>> START Provided passage
We must act prudently

One of the readings for these four Sundays contains a warning to the faithful that they are being observed by others: "Watch carefully then how you live, not as foolish persons but as wise…" (Ephesians 5:15, Aug. 19, XX Sunday of Ordinary Time). "The Jews quarreled among themselves" about what Jesus had taught them about the Eucharist (John 6:52, XX Sunday). "Now when the Pharisees with some scribes who had come from Jerusalem gathered around him, they observed" what the disciples had been doing and criticized them (Mark 7:1, XXII Sunday).

Because of this, we remember that our conduct should reflect the message that we have received. "Therefore, do not continue in ignorance, but try to understand what is the will of the Lord" (Ephesians 517, XX). Spouses must live "a great mystery … (that refers) to Christ and the church" in their marriages (Ephesians 5:32, XXI). "Observe (the commandments) carefully, for thus will you give evidence of your wisdom and intelligence to the nations who… will say …’For what great nation is there that has gods so close to it as the Lord, our God…?" (Deuteronomy 4:6-7, XXII).
>> END Provided passage
>> START Source excerpt
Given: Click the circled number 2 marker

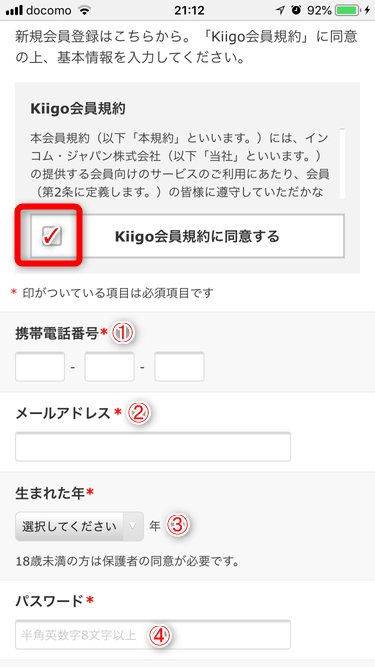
>> END Source excerpt
## Challenge 1
In the passage headed "We must act prudently," which reading says the Jews quarreled among themselves about what Jesus had taught them about the Eucharist?
## Challenge 2
Reproduce the stretch of the passage headed "We must act prudently" from "Because of this, we" through "(Deuteronomy 4:6-7, XXII).".

## Full answer 1
John 6:52, for the XX Sunday of Ordinary Time.

## Full answer 2
Because of this, we remember that our conduct should reflect the message that we have received. "Therefore, do not continue in ignorance, but try to understand what is the will of the Lord" (Ephesians 517, XX). Spouses must live "a great mystery … (that refers) to Christ and the church" in their marriages (Ephesians 5:32, XXI). "Observe (the commandments) carefully, for thus will you give evidence of your wisdom and intelligence to the nations who… will say …’For what great nation is there that has gods so close to it as the Lord, our God…?" (Deuteronomy 4:6-7, XXII).